The Algebra of Contingency Tables & Statistical Applications
- Speaker: Dr. Lawrence Cox (National Institute for Statistical Research)
- Host: John Keane
- 5th November 2013 at 16:00 in University Place 3.204
Many problems on contingency tables, such as obtaining exact bounds for suppressed entries, could be solved using integer optimization. Other problems, inherently statistical, could be solved through a combination of integer optimization and probabilistic methods. The central difficulty is that integer optimization in general is an NP-hard problem, so that solutions are often not computable in practical terms. A notable exception is when the underlying mathematical structure of the table can be represented by a network. Networks enable solutions in quadratic to cubic time, and many tables familiar to statistical applications are of network type.
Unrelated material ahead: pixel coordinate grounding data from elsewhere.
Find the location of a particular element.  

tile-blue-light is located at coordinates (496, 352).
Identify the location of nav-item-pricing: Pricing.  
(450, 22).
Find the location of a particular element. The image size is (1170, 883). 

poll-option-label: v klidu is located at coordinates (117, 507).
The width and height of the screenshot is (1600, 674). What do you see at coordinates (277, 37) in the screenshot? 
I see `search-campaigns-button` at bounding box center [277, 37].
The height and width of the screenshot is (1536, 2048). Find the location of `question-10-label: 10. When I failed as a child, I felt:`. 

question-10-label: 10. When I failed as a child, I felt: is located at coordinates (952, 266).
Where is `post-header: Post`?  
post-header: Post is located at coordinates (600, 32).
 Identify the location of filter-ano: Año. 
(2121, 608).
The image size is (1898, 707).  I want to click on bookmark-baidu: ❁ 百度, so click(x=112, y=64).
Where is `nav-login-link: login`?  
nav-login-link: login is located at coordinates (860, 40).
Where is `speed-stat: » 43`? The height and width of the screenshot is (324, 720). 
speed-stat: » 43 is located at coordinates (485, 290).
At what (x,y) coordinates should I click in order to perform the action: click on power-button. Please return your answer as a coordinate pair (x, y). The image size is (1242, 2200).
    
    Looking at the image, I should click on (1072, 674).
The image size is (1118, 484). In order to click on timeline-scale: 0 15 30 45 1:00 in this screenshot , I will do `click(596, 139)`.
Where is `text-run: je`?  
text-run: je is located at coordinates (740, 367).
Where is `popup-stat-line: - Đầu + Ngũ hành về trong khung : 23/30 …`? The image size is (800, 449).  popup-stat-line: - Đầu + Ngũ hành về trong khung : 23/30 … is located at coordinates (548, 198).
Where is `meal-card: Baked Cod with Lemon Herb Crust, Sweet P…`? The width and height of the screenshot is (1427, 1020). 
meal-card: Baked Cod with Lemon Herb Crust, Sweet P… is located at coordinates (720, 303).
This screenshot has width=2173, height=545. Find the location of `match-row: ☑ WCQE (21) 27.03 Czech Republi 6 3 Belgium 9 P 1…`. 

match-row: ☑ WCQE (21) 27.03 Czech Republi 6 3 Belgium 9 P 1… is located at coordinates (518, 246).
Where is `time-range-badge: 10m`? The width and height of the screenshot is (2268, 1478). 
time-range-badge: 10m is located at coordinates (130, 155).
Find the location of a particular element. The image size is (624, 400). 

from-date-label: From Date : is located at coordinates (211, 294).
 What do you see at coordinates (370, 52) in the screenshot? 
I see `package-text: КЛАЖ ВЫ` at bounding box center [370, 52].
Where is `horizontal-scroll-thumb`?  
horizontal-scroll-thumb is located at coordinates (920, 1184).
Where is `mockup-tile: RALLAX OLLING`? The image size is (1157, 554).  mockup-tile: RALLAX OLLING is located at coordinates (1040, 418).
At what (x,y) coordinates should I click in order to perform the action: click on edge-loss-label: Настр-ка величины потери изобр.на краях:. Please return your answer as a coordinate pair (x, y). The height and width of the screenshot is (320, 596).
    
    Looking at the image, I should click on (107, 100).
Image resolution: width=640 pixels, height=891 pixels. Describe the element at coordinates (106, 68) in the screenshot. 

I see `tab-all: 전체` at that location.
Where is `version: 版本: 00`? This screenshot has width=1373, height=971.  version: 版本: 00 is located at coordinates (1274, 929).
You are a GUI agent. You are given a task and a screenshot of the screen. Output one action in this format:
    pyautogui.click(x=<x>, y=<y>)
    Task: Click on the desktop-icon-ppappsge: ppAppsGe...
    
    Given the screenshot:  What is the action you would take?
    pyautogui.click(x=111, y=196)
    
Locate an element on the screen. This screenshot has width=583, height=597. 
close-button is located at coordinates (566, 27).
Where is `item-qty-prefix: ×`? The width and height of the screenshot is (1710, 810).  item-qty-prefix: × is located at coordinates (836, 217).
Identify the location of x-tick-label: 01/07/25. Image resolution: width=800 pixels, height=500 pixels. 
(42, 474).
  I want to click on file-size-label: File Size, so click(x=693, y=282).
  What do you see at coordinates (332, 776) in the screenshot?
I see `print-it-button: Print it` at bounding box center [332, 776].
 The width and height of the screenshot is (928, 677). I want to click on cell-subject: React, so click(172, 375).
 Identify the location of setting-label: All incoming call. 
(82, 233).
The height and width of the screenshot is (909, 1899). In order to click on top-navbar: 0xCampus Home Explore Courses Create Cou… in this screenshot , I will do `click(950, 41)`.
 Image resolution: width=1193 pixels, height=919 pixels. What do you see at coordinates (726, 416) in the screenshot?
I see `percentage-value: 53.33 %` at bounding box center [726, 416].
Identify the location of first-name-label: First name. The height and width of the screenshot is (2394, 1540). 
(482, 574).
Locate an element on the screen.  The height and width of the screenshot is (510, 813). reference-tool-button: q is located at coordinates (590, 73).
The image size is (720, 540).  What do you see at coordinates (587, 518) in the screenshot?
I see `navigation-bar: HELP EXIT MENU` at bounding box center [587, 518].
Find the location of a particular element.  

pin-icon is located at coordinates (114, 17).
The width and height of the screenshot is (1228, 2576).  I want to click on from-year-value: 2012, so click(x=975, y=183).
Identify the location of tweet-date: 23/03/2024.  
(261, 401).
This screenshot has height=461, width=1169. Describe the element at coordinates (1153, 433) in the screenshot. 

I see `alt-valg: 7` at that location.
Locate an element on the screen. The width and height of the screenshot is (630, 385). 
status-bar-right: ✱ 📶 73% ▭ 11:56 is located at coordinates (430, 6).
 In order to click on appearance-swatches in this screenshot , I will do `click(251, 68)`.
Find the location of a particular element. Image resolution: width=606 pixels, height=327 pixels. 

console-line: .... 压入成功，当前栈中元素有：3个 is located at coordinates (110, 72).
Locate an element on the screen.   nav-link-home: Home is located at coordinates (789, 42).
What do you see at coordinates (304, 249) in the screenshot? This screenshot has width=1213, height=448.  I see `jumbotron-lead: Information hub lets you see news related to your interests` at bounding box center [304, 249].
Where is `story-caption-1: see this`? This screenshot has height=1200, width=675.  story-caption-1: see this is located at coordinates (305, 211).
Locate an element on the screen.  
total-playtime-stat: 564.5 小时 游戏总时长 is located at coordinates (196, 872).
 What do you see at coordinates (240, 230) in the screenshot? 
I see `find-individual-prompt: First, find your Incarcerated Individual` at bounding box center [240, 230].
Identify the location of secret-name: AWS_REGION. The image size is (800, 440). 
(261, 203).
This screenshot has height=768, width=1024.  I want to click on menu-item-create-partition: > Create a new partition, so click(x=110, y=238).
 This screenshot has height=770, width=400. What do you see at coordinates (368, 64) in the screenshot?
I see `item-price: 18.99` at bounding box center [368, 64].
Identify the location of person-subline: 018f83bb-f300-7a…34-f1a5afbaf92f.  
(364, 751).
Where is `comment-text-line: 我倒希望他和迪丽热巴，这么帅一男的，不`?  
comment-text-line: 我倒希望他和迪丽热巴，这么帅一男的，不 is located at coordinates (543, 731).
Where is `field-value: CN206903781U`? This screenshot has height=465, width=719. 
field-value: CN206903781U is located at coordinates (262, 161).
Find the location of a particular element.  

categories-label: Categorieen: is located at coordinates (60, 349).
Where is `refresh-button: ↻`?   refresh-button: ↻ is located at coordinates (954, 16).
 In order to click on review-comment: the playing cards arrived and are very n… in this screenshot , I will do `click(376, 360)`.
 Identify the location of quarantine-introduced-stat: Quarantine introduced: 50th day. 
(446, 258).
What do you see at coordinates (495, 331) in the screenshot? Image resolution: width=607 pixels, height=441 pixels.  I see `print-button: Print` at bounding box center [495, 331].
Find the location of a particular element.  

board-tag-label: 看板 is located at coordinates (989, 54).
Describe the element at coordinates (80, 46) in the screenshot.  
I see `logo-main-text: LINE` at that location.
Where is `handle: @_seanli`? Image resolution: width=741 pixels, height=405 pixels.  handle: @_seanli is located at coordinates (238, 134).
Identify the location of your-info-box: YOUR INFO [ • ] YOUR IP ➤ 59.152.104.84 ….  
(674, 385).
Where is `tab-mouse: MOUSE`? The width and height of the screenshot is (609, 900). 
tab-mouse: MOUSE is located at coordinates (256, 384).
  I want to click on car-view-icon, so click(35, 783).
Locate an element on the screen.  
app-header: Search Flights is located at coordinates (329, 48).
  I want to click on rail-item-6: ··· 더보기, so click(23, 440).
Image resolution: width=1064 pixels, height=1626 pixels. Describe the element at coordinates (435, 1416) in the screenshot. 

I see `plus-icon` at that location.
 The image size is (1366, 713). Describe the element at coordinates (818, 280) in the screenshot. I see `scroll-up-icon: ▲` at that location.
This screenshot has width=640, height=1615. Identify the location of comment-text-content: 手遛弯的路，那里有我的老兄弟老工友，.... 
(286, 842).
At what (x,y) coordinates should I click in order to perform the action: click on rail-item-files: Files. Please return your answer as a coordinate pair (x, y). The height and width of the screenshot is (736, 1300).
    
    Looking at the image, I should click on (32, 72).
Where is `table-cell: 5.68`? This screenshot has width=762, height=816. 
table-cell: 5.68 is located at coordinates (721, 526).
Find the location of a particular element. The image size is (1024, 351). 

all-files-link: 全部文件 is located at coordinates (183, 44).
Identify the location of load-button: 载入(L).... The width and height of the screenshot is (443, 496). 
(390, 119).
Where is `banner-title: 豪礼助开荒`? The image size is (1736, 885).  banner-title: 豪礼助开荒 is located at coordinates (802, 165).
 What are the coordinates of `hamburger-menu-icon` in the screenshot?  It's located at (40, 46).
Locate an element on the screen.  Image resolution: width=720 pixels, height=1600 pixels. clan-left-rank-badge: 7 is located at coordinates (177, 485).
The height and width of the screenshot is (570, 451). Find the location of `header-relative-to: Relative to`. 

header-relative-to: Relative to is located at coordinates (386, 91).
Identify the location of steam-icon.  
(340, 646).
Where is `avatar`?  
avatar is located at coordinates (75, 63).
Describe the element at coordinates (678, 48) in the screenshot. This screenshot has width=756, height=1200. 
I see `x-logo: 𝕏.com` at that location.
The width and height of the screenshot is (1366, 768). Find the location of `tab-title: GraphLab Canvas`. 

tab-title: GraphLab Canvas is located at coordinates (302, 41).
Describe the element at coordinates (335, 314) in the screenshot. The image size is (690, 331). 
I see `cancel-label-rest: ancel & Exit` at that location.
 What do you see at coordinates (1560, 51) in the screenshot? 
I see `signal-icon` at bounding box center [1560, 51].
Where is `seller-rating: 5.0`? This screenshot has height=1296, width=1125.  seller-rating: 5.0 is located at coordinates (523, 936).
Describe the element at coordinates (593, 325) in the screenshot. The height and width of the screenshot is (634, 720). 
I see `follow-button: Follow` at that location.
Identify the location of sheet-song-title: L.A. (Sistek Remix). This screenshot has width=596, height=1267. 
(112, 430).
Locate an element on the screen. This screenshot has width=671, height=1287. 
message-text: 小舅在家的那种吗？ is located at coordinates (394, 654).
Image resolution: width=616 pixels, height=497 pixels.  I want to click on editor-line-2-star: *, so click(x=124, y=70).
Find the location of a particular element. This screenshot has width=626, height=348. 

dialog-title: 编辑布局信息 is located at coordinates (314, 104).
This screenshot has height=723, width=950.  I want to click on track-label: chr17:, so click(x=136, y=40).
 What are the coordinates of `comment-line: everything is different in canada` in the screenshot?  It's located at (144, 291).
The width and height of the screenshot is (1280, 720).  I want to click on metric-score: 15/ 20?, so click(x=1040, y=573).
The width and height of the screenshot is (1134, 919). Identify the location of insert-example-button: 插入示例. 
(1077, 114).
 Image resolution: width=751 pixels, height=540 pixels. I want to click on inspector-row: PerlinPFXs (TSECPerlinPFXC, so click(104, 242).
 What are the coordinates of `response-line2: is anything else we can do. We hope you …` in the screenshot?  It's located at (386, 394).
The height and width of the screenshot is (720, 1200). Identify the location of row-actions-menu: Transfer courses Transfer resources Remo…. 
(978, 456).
We describe three statistical problems?sampling contingency tables subject to known minimal sufficient statistics, obtaining exact bounds for suppressed table entries, and imputation in tables subject to prescribed bounds on table entries. For the sampling problem, the approach involves a combination of network modeling to equate moves between solutions (tables) with extreme points of a convenient polytope, optimization over the polytope with respect to an appropriate random cost function, and Markov Chain Monte Carlo to ensure that the appropriate distribution over the set of admissible tables is preserved. The MCMC step was introduced in a seminal paper of Diaconis and Sturmfels (1998). Tables here can be 2-, 3- or many-way tables, hierarchies of tables, or linked tables.